Simple. He has either not been told, or not realised he is on a news programme. Now his little outburst might well have worked if Channel 4 News relied entirely on film stars. I can imagine if he had had a similar outburst at a movie magazine like Total Film or Empire it would have, quite understandably, made them sweat. But this is the news - they are in the business of what is relevant to them and nothing else. What's more, they don't have to care if they offend someone, because they will just do a story about that - and that was precisely what they did. Because his outburst was in the public interest (or at least interesting to the public) - people spend money on him, and idolise him, and this is how he acts on one of the country's main news programmes.

And what's more, all those precious fragile souls they do offend on the news - such as some easily offended politicians - will come back for more. Why? Because at the end of the day news programmes are objective arbiters... or as objective as it gets. Quentin Tarantino was wrong. He was not in a commercial. A commercial is what you buy. Commercials mean less in PR terms precisely because they are controlled, because they do exactly what you tell them to. News is much more valuable than a commercial to politicians, to businesses and, yes, to film makers, than any other way of getting your message out because it is scrutinised first. 

The solution in this case would have been for Tarantino to hold his temper  To explain that yes, the US premiere for his film was cancelled in light of the recent school shootings in Newtown - and he doesn't believe his films and real violence are linked - but right now he doesn't want to talk about it. He doesn't want to talk about it because he does not want to court publicity on the back of a genuine tragedy. At another time and another place he will be happy to discuss it... just not now.

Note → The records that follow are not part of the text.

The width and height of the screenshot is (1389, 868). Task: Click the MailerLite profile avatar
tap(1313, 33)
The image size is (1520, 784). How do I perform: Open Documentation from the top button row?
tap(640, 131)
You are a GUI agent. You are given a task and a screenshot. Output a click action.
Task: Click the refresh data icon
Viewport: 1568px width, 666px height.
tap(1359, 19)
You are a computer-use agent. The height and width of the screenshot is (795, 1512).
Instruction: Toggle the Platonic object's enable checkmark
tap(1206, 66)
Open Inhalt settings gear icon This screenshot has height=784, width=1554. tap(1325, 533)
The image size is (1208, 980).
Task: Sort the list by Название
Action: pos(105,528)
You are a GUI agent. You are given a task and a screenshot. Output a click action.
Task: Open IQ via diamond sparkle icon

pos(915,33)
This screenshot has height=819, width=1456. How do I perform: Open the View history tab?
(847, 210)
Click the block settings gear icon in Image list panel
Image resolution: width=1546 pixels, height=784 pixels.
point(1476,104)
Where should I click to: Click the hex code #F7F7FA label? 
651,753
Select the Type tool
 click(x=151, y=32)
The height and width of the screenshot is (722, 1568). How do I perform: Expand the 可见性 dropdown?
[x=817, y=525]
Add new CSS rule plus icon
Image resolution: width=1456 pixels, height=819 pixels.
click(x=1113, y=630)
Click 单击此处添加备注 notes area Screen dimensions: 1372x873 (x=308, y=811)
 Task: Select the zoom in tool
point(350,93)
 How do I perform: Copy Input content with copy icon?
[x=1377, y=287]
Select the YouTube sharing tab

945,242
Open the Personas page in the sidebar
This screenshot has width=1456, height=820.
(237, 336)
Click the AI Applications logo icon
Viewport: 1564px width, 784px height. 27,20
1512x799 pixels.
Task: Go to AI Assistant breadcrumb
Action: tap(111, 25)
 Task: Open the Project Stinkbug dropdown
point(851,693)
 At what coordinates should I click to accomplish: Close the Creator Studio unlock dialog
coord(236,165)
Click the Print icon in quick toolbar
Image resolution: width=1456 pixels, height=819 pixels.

Maybe that would have been enough, maybe not. He should have remembered, above all else, that you don't control the news. It's what makes it so special. But what it would mean would be that he could have kept his film - and not his craggy moment - in the limelight. 

Any last words of PR advice? Maybe one of his own scripts sums it up better than I can. These lines from Pulp Fiction, when Jules tries to stop a heist in a burger bar getting out of control:

JULES
We're gonna be like three little Fonzies here. And what's Fonzie like? Come on Yolanda what's Fonzie like? 

YOLANDA
Cool? 
JULES
What?
YOLANDA
He's cool. 

JULES
Correctamundo. And that's what we're gonna be. We're gonna be cool.